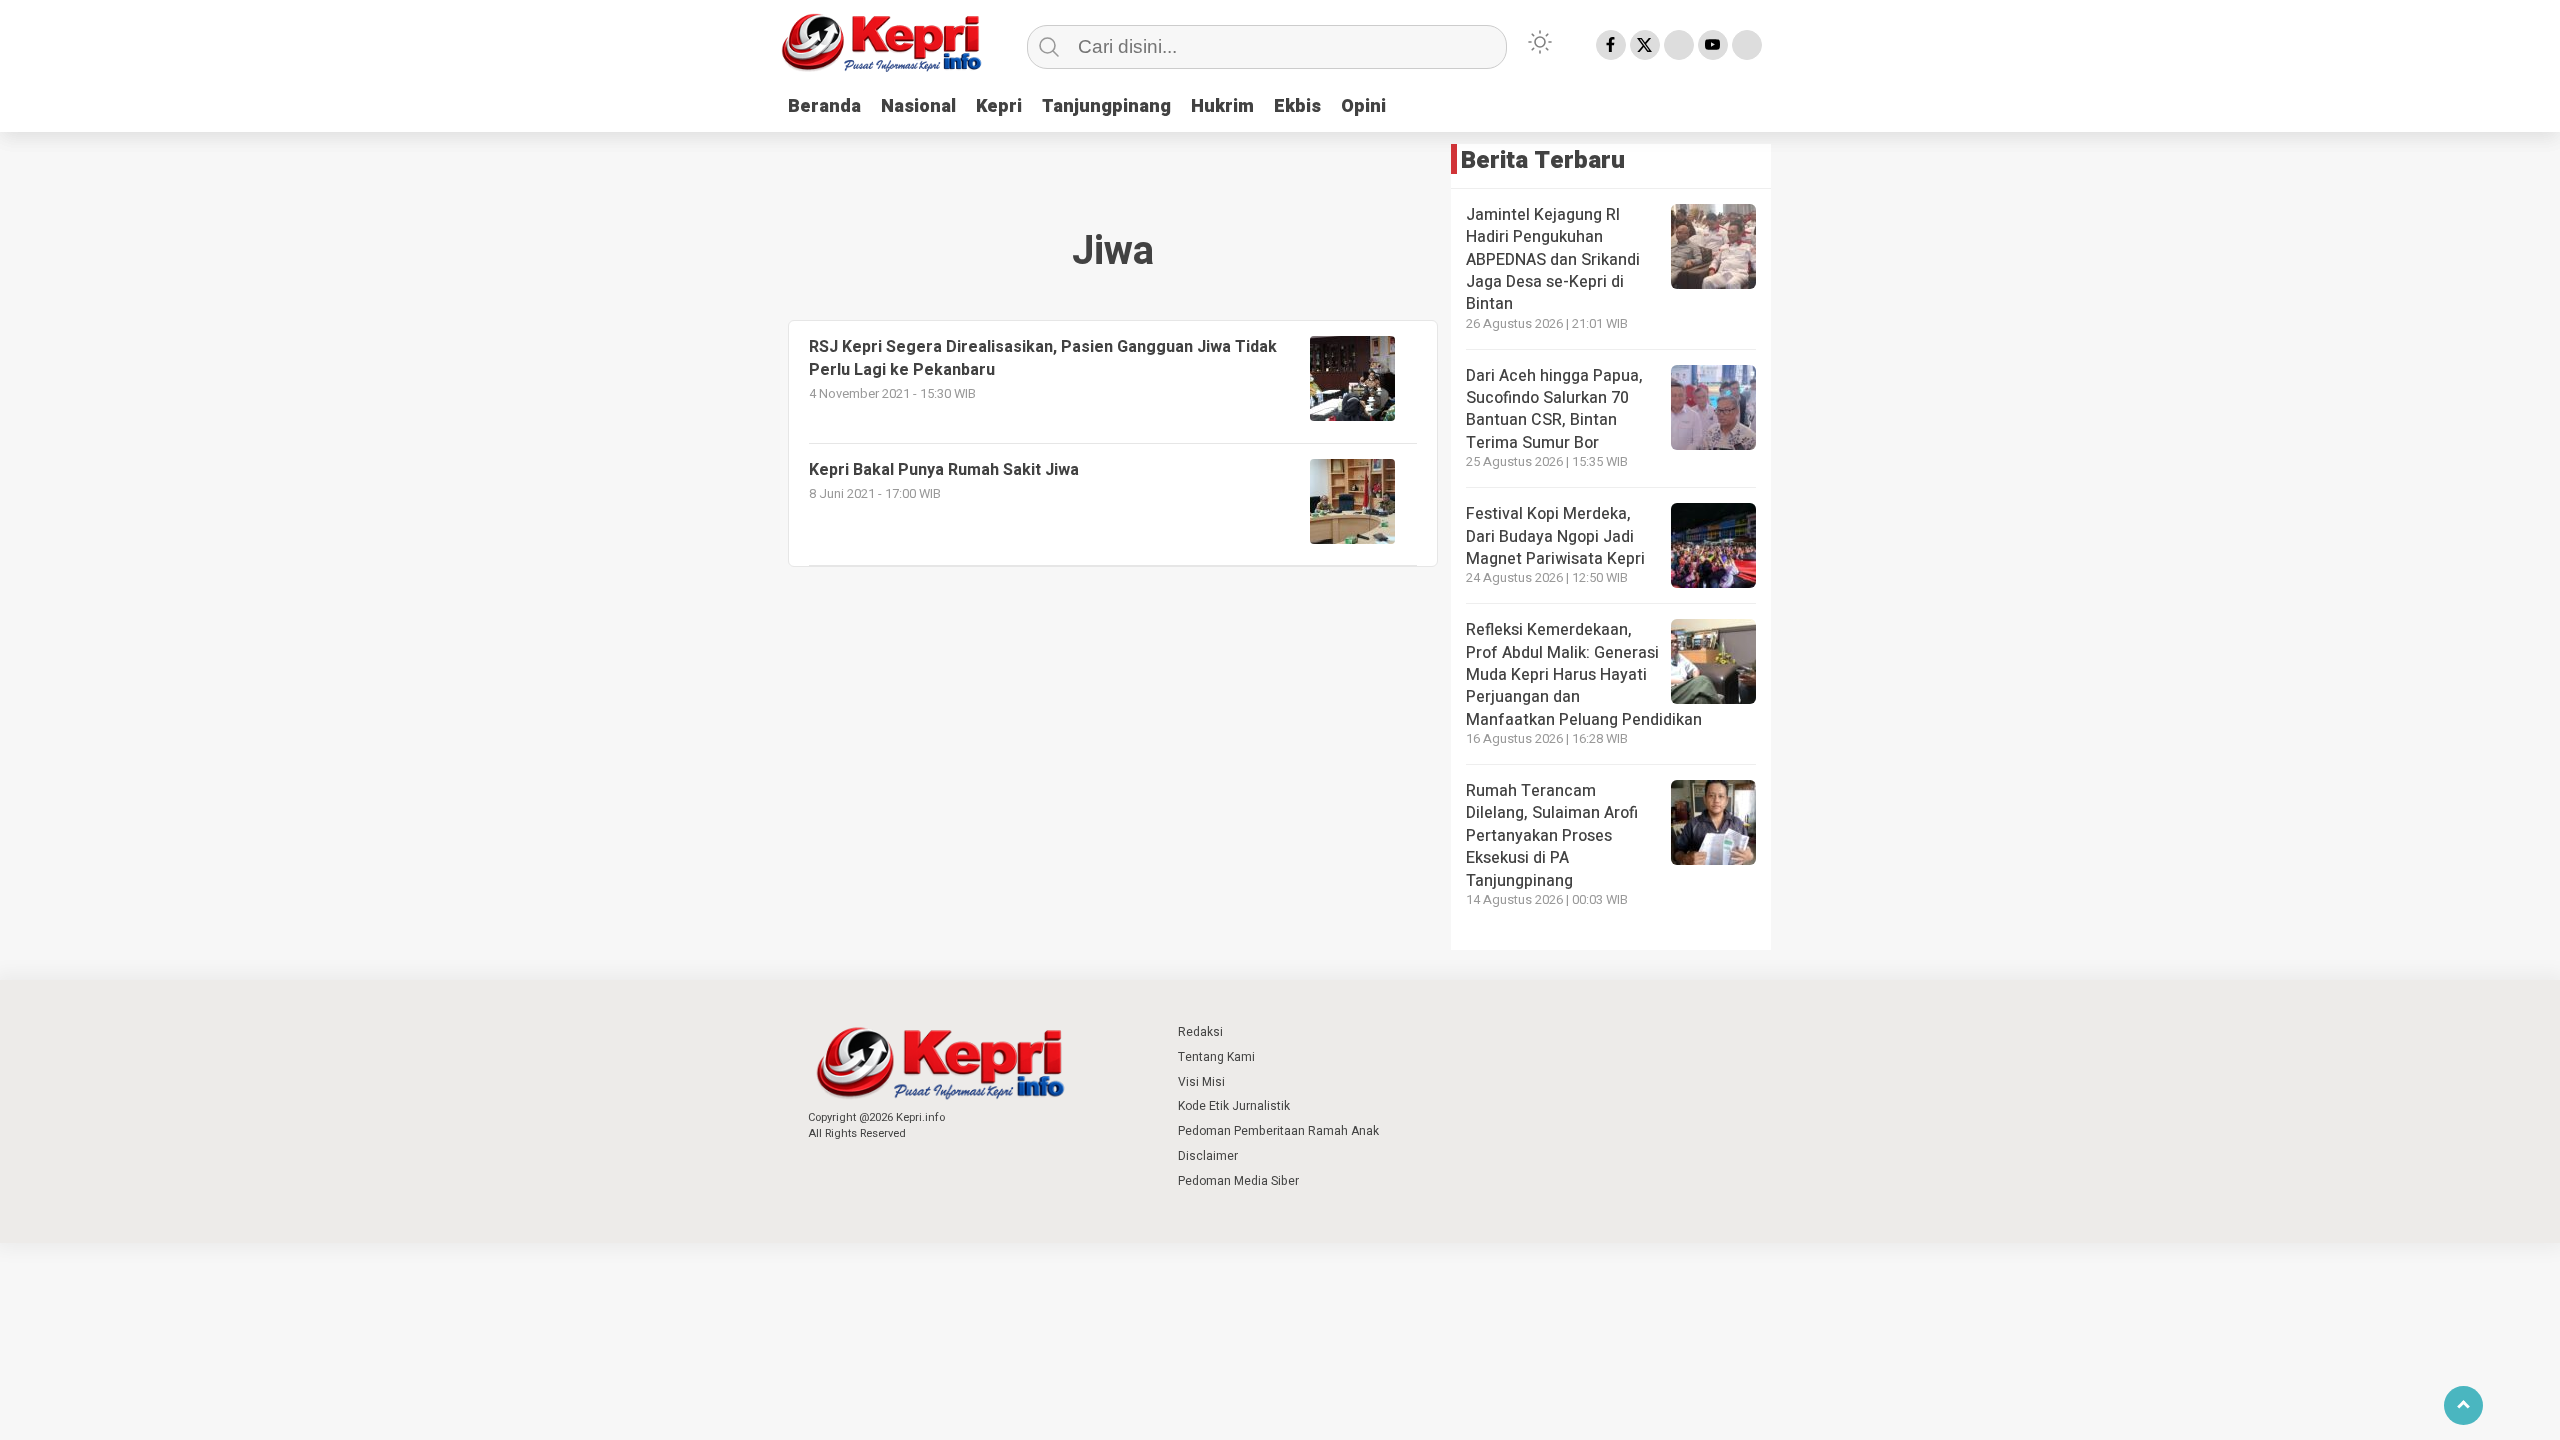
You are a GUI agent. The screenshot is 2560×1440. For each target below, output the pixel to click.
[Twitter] (1645, 45)
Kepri (999, 106)
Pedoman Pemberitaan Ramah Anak (1278, 1131)
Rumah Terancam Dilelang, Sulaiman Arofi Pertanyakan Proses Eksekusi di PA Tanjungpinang (1552, 836)
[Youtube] (1713, 45)
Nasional (918, 106)
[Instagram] (1679, 45)
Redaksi (1200, 1032)
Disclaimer (1208, 1156)
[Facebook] (1611, 45)
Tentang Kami (1216, 1057)
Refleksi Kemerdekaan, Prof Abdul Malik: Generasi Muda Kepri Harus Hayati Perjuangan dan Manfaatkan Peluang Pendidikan (1584, 675)
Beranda (824, 106)
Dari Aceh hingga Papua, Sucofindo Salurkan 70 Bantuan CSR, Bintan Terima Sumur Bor (1554, 409)
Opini (1363, 106)
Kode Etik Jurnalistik (1234, 1106)
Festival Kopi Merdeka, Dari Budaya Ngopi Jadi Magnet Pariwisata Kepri (1555, 536)
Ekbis (1297, 106)
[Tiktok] (1747, 45)
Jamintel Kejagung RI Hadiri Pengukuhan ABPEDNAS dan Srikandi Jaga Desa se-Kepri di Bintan (1553, 260)
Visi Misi (1201, 1082)
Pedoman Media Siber (1238, 1181)
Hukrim (1222, 106)
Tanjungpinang (1106, 106)
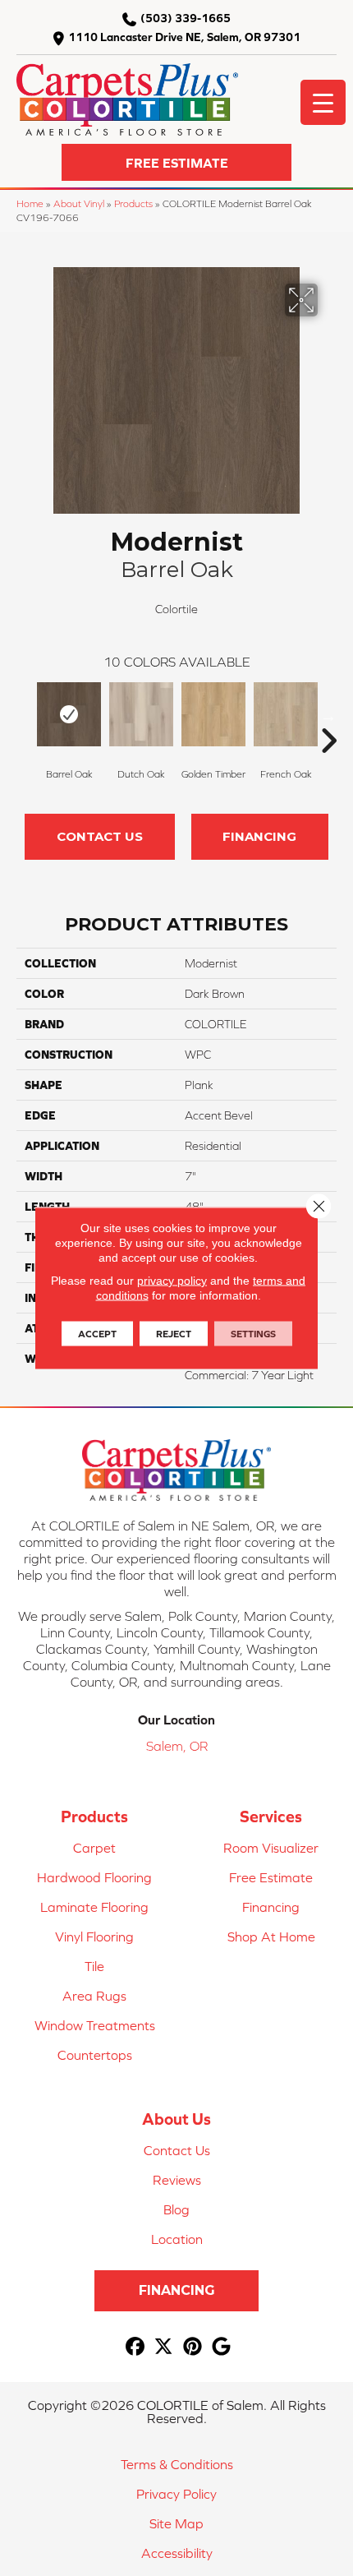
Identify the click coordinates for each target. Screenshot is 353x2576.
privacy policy (172, 1280)
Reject (173, 1334)
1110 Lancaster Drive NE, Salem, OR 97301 (184, 37)
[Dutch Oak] (141, 714)
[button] (176, 162)
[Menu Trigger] (323, 102)
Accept (97, 1334)
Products (133, 203)
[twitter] (164, 2347)
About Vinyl (78, 203)
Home (30, 203)
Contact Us (100, 836)
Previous (24, 716)
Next (328, 716)
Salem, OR (177, 1745)
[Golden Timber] (213, 714)
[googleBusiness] (221, 2347)
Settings (253, 1334)
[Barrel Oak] (69, 714)
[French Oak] (286, 714)
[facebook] (135, 2347)
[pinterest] (192, 2347)
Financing (259, 836)
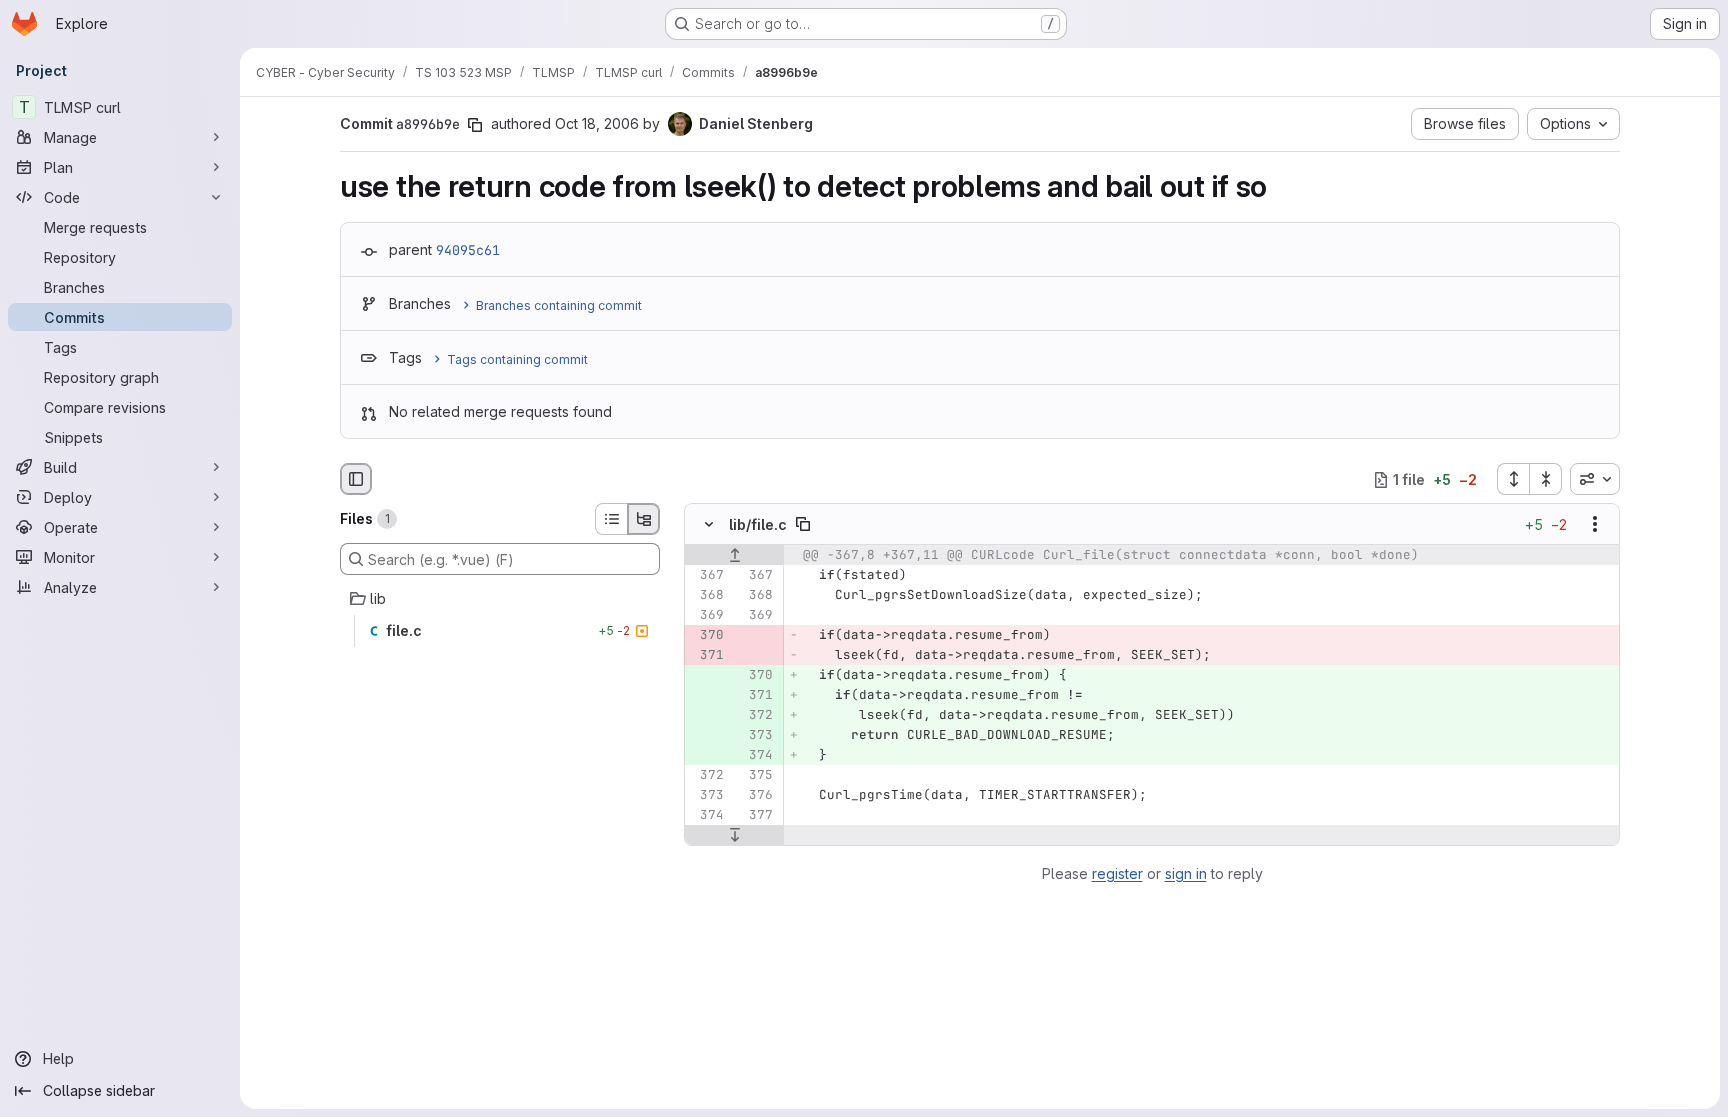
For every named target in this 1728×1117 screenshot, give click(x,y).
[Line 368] (707, 596)
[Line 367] (707, 576)
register (1117, 873)
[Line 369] (707, 616)
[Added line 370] (756, 676)
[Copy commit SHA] (475, 125)
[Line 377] (756, 816)
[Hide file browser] (356, 479)
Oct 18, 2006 (597, 123)
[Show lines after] (734, 836)
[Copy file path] (803, 525)
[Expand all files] (1513, 479)
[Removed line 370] (707, 636)
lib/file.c (758, 524)
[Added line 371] (756, 696)
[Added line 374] (756, 756)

■ What you should do: Each line from the one bearing "Financing (259, 836)" through the final line of the records is to be copied exactly, and no pictures are to be included.

■ Finished exercise:
Financing (259, 836)
For every named target in this 1728×1117 screenshot, give click(x,y).
[Line 368] (707, 596)
[Line 367] (707, 576)
register (1117, 873)
[Line 369] (707, 616)
[Added line 370] (756, 676)
[Copy commit SHA] (475, 125)
[Line 377] (756, 816)
[Hide file browser] (356, 479)
Oct 18, 2006 (597, 123)
[Show lines after] (734, 836)
[Copy file path] (803, 525)
[Expand all files] (1513, 479)
[Removed line 370] (707, 636)
lib/file.c (758, 524)
[Added line 371] (756, 696)
[Added line 374] (756, 756)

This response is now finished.